The transformation of Nashua PAL is the largest project undertaken by the all-volunteer group since it was formed in 2009. Building on Hope has completed six community-supported renovation projects with a value of more than $6.3 million since its first renovation was completed in 2010.

“Building on Hope is not a nonprofit, we are simply a group of people who came together 11 years ago with the dream of renovating a small group home. We are your neighbors who show up every two years to renovate the facility of a deserving nonprofit,” said Jonathan Halle, co-chair of Building on Hope. “Nashua PAL has wonderful programs but was limited by a substandard facility. Given the laundry list of unforeseen challenges our group faced, the transformation that happened over the past eight months is nothing short of a miracle.”

Nashua PAL was founded in 1989 and the group has been operating out of the Youth Safe Haven since 2004, located in what is locally referred to as Nashua’s inner-city "Tree Streets." On any given typical day, up to 60 "PAL kids" between the ages of 7 and 18 come to Nashua PAL after school and during vacation periods to participate in free activities, including homework club, one-on-one mentoring, cooking, crafts, photography, boxing, open gym, gaming, young female empowerment opportunities, field trips and more, with the support of staff, Nashua police officers, community volunteers and interns from colleges and universities across New England. More than 400 Nashua youth are cared for each year at Youth Safe Haven at no cost to families.

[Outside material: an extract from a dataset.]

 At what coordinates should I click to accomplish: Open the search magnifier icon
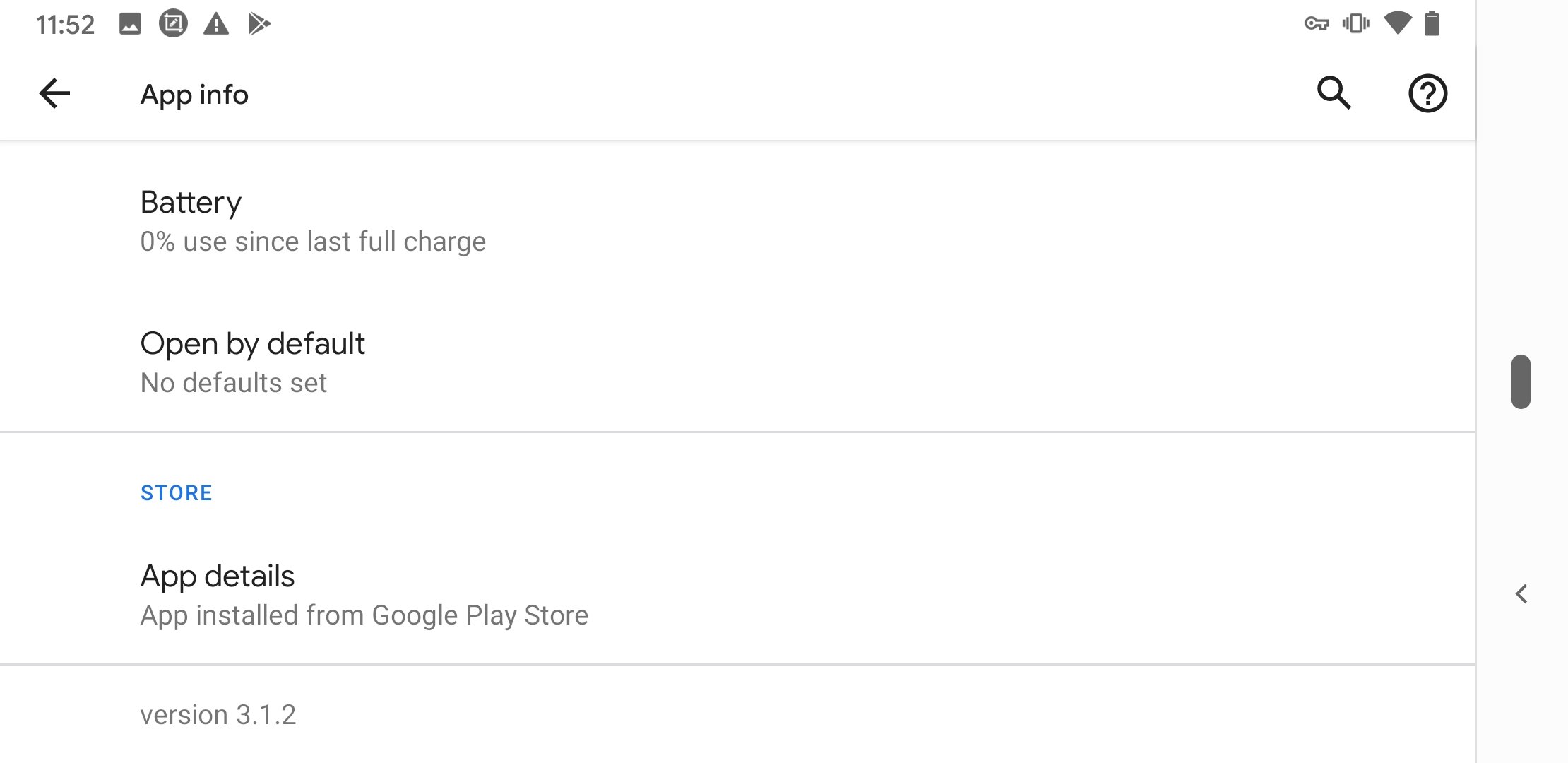[1334, 93]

A total of 21 rooms now occupies the 7,500-square-foot, 102-year-old facility. Rooms vary by purpose, from a teaching kitchen, to creative play and learning rooms equipped with computers and high-speed internet access, to a boxing room with lockers and changing areas, to offices and storage areas, and every inch of the building in between, including an elevator and an ADA-compliant restroom.

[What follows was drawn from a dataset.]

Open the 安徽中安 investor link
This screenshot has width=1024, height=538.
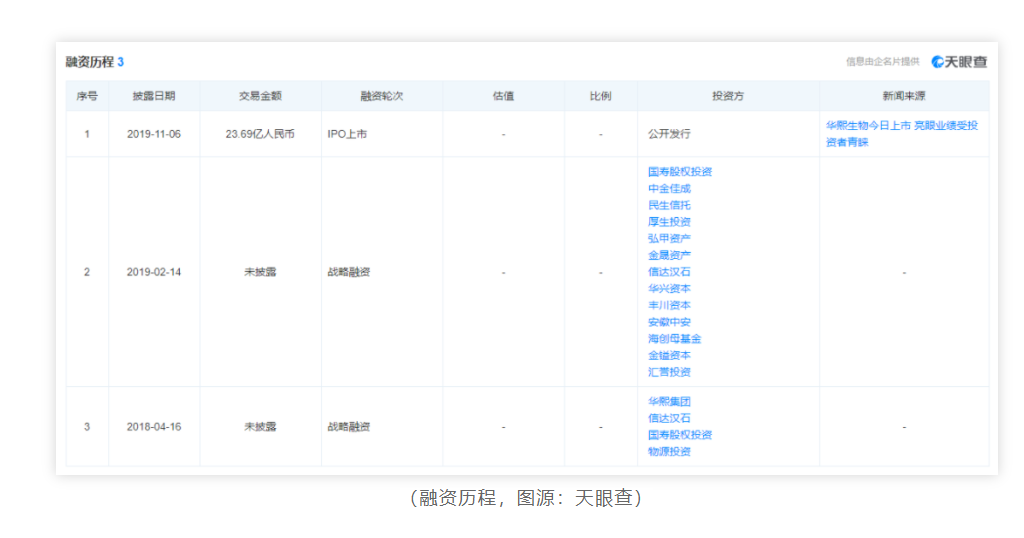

Every two years, Building on Hope takes on a new challenge, rallying volunteers, gathering resources and focusing attention on a project selected for its potential to create enduring positive change for the immediate community and the state as a whole. Previous Building on Hope projects include:

  • 2010: Easterseals NH – Building on Hope’s inaugural project was a $350,000 renovation of the Easterseals NH Intensive Residential Treatment Facility.
  • 2012: Girls Inc. – The Manchester Girls Inc. headquarters was in need of major renovations to better serve the hundreds of girls and their families participating in its programs. 
  • 2014: Opportunity Networks –  for  the $850,000 project Building on Hope created a fully interactive theatre, library, art space, commercial kitchen, movement room, computer lab, renovated offices and a ‘snoozelen room.’
  • 2016: Manchester Police Athletic League (MPAL) – MPAL’s Michael Briggs Community Center in Manchester $1.8 million renovation of the 16,000-square-foot,  was Building on Hope’s largest undertaking at the time. 
  • 2018: Crisis Center of Central New Hampshire (CCCNH) – A $500,000 renovation nearly doubled the capacity of its emergency shelter, from four bedrooms with 13 beds to seven bedrooms with 23 beds.